Methodological terrorism. For reals. (How to deal with “what we don’t know” in missing-data imputation.)

Kevin Lewis points us to this paper, by Aaron Safer-Lichtenstein, Gary LaFree, Thomas Loughran, on the methodology of terrorism studies. This is about as close to actual “methodological terrorism” as we’re ever gonna see here.

The linked article begins:

Although the empirical and analytical study of terrorism has grown dramatically in the past decade and a half to incorporate more sophisticated statistical and econometric methods, data validity is still an open, first-order question. Specifically, methods for treating missing data often rely on strong, untestable, and often implicit assumptions about the nature of the missing values.

Later, they write:

If researchers choose to impute data, then they must be clear about the benefits and drawbacks of using an imputation technique.

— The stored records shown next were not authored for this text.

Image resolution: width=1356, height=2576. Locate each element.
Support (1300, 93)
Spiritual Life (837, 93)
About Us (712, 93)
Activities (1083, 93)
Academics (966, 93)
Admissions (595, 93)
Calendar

Yes, definitely. One funny thing about missing-data imputation is that the methods are so mysterious and are so obviously subject to uncheckable assumptions that there’s a tendency for researchers to just throw up their hands and give up, and either go for crude data-simplification strategies such as throwing away all cases where anything is missing, or just imputing without any attempt to check the resulting inferences.

My preference is to impute and then check assumptions, as here. That said, in practice this can be a bit of work so in a lot of my own applied work I kinda close my eyes to the problem too. I should do better.

5 thoughts on “Methodological terrorism. For reals. (How to deal with “what we don’t know” in missing-data imputation.)

  1. Just as we should be clear of the biases and assumptions that can be made using listwise and pairwise deletion. Which bias and assumptions do you want to highlight in our studies? No technique is without issues.

  2. I always find it unusual that researchers will avoid data imputation because of the complexity of the methods and think they are fine by excluding cases that have data missing (some even consider it to increase rigor). Do they not understand that if there’s a systematic reason for the data missing, it will simply bias the results?

    • While I agree with this as a general idea, it does depend on the problem being studied. While you might argue that it is better to model every case in a set of data rather than remove it, modeling cases without enough data to be useful is indistinguishable from deletion, though I certainly acknowledge the benefit of this as a normative practice given it forces researchers to think more deeply about their data.